St. Thomas student grows business during COVID-19 – TommieMedia

St. Thomas student grows business during COVID-19 – TommieMedia

St. Thomas senior and Vitality Roasting account executive Amanda Pardi sits next to a coffee roaster at Vitality Roasting, a St. Paul based small-batch roaster, who was able to open its doors as many other local spots had to close theirs. Vitality originally started in 2018 with the sole purpose of making coffee for Black Coffee & Waffle Bar, its parent company, but when COVID-19 hit and relief checks came in, an opportunity opened for Pardi and Fisher to turn it into a business. (Song Johansen/TommieMedia)

When COVID-19 hit, almost everything shut down.

However, like any good story, there are those who defy the odds. Vitality Roasting, a St. Paul based small-batch roaster, was able to open its doors as many other local spots had to close theirs.

With two young, passionate women at the head, Vitality was able to find success during the pandemic.

Vitality Roasting is run by St. Thomas senior Amanda Pardi, who serves as the account executive, along with her friend and head roaster, Aubrey Fisher.

Vitality originally started in 2018 with the sole purpose of making coffee for Black Coffee & Waffle Bar (BCWB), its parent company, but when COVID-19 hit and relief checks came in, an opportunity opened for Pardi and Fisher to turn it into a business.

“It’s super weird to realize that we only have this job right now because of COVID,” Pardi said.

Pardi and Fisher both worked at Black Coffee & Waffle Bar and were looking to do more. Pardi started running BCWB’s instagram account while Fisher learned how to roast coffee. BCWB and Vitality’s owner gave Pardi and Fisher the money to turn Vitality into its own business but it came with a deadline.

“He was like, ‘I’ll give you guys three months to see what you can do with Vitality. If it works, you can keep going. If it doesn’t, then we’ll just go back to just roasting for Black,’” Pardi said. “Having to prove your worth to someone is hard especially during a pandemic.”

Despite the opportunity presented by COVID-19, Pardi said finding customers was a difficult task.

“It’s really narrowed who we can reach out to, because originally, we were catering coffee specifically for (restaurant) menus,” Pardi said.

Pardi said her main point of sale had been going to restaurants and giving them samples of Vitality’s coffee. Without this in-person interaction, Pardi had to think of other ways to sell coffee.

“I started emailing people, and then also reaching out on Instagram… that is probably where we’ve found most of our success,” Pardi said.

Though interaction was tough, Pardi said being able to see Fisher make Vitality’s coffee motivated her to sell.

“It’s really easy to sell a product when you see how much love and passion and intentionality is put into it,” Pardi said.

Fisher said she stayed motivated because of her love of coffee that came from a young age.

“(My dad) actually roasted his own beans from home in a popcorn machine,” Fisher said.

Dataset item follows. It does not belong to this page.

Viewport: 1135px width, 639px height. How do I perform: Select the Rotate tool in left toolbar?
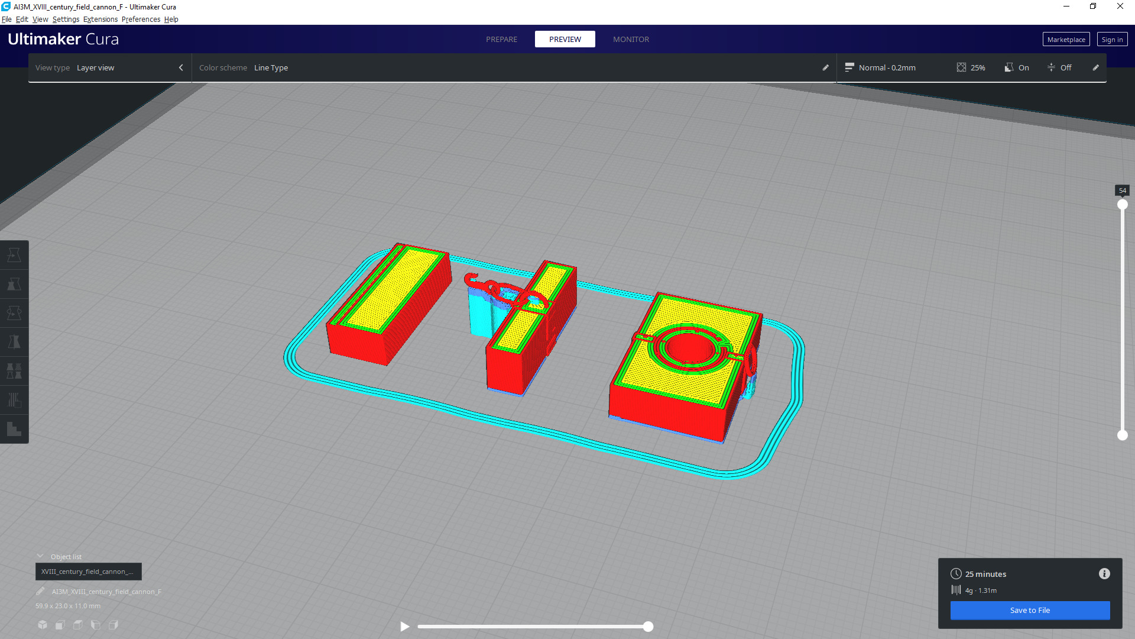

Pardi holds up finished bags of coffee roasted by Fisher. (Song Johansen/TommieMedia)

During their three month test run, Vitality found a strong customer base while also getting into cafes and bakeries.

Pradi said Fisher, who roasts Vitality’s coffee, is one of few women in the roasting community.

“It’s a very male dominated industry,” Pardi said. “It’s just super cool to be able to support a woman roaster and also work with her … she’s so passionate about what she does, and it just rubs off on me.”

Fisher said that being a woman in the industry has been challenging but not something she focuses on.

“I feel like people don’t take me seriously,” Fisher said. “I’m not even (trying to) prove anybody, I just do me.”

Pardi and Fisher have remained focused on trying to support women-owned small businesses like theirs.

“We are prioritizing creating a community and giving the same love and support that we’ve been receiving,” Pardi said.

One way Vitality intends on doing this is by making the switch to only buying from woman-owned farms.

“Most farmers are men, and there are some really amazing female farms and we want to support them in the way that we’ve been supported,” Pardi said.

Pardi and Fisher were able to succeed in their goal of finding clientele during the pandemic and are now chasing greater goals. They intend to open a store in six months to a year, hire more staff and buy a new roasting machine.

Pardi, who is a senior digital media arts major and a general business and sustainability minor, said that her time at St. Thomas helped prepare her to help run a business.

“St. Thomas really did give me a foundation to be in this business in the capacity that I am and to help it thrive in the way that it has,” Pardi said.

One of the reasons Pardi cares so much about coffee is because of a mission trip she took through St. Thomas her sophomore year.

“We went to Bolivia and we stayed at a university that also had a coffee farm, and we were able to firsthand see how coffee is made and grown and processed, and it was mind blowing,” Pardi said. “I still, to this day, will look at one bean of coffee and be like, ‘it took you so much to get here.’”

The passion that Pardi has gained for coffee has helped her feel like Vitality isn’t a job.

“It’s so rewarding to just put all of yourself into something if you really truly believe in it,” Pardi said. “It’s really easy to do something when your heart is so set on it.”